(Beginning of Data for processing)

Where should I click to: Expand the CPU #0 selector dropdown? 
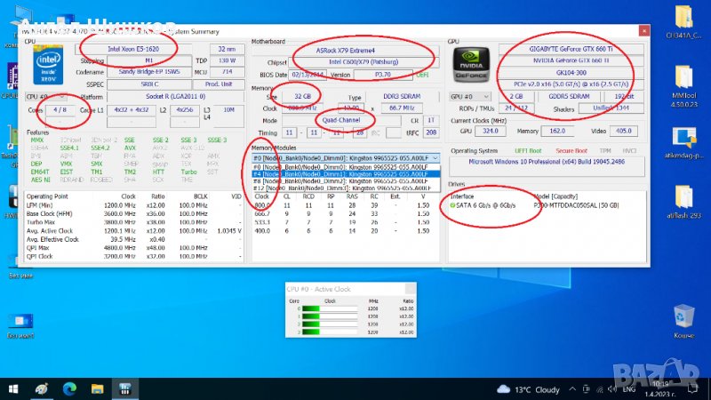44,96
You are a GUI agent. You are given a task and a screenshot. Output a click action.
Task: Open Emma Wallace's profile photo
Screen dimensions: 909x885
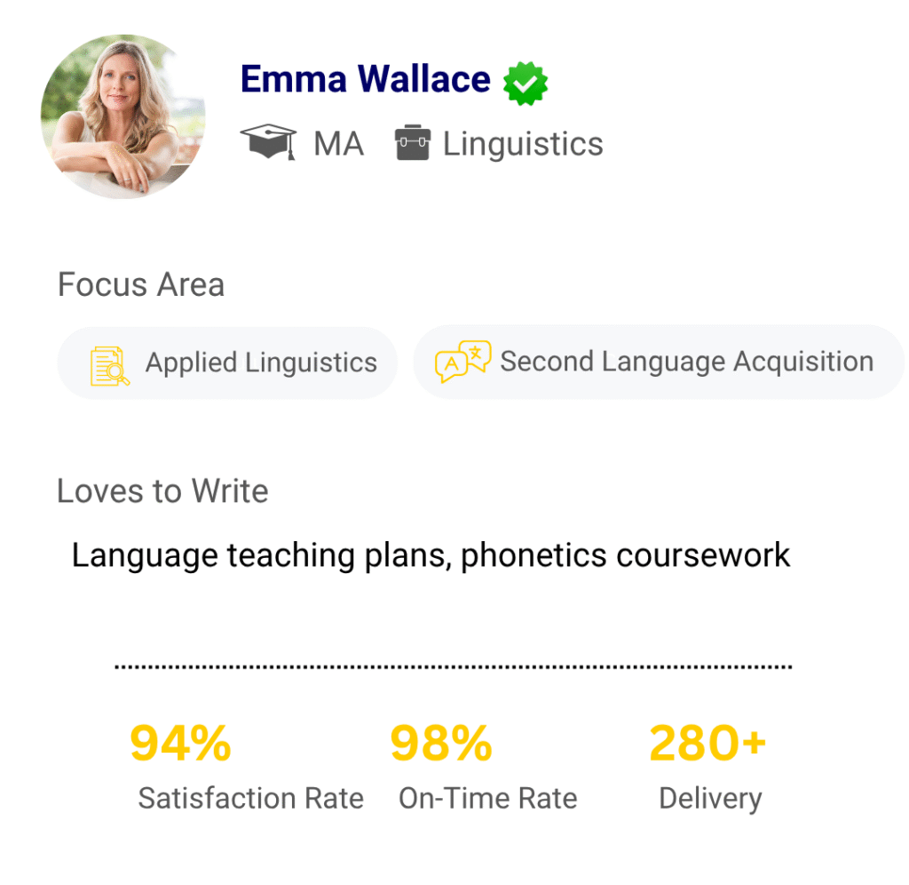(123, 116)
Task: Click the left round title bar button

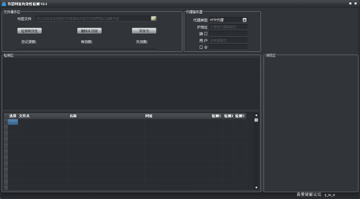Action: (x=350, y=4)
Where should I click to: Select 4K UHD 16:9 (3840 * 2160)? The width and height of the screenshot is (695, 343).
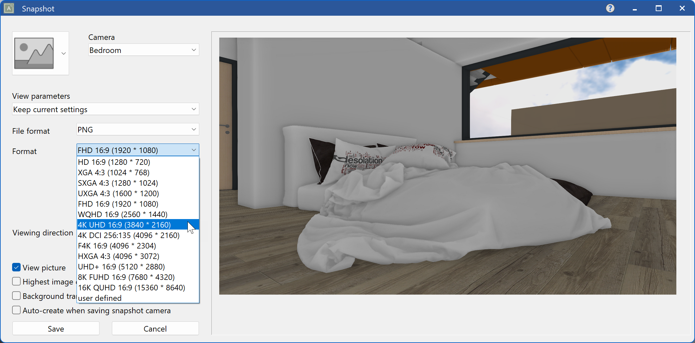124,225
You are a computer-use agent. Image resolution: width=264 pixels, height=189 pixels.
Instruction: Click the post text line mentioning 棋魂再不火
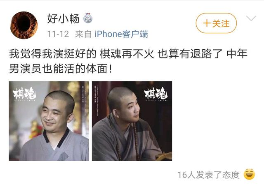128,54
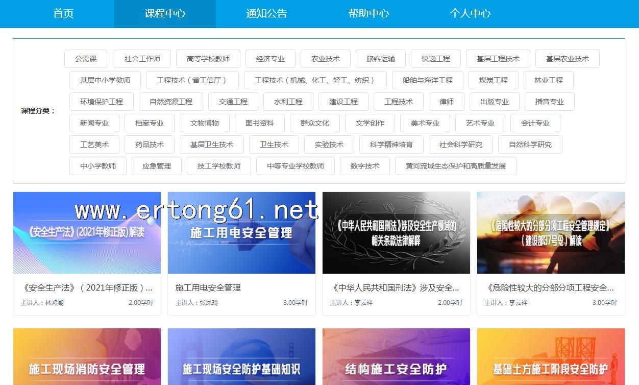Switch to 通知公告 tab
Screen dimensions: 639x385
coord(266,14)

(End of Data for processing)

◆ Exercise brief ◆
Repeat each line above exactly as it reads, omitting any pictures.

◆ Result below ◆
Where should I click to: Expand the CPU #0 selector dropdown? 
44,96
You are a GUI agent. You are given a task and a screenshot. Output a click action.
Task: Open Emma Wallace's profile photo
Screen dimensions: 909x885
(123, 116)
Task: Click the left round title bar button

Action: (x=350, y=4)
Where should I click to: Select 4K UHD 16:9 (3840 * 2160)? The width and height of the screenshot is (695, 343).
124,225
You are a computer-use agent. Image resolution: width=264 pixels, height=189 pixels.
Instruction: Click the post text line mentioning 棋魂再不火
128,54
Switch to 通知公告 tab
Screen dimensions: 639x385
coord(266,14)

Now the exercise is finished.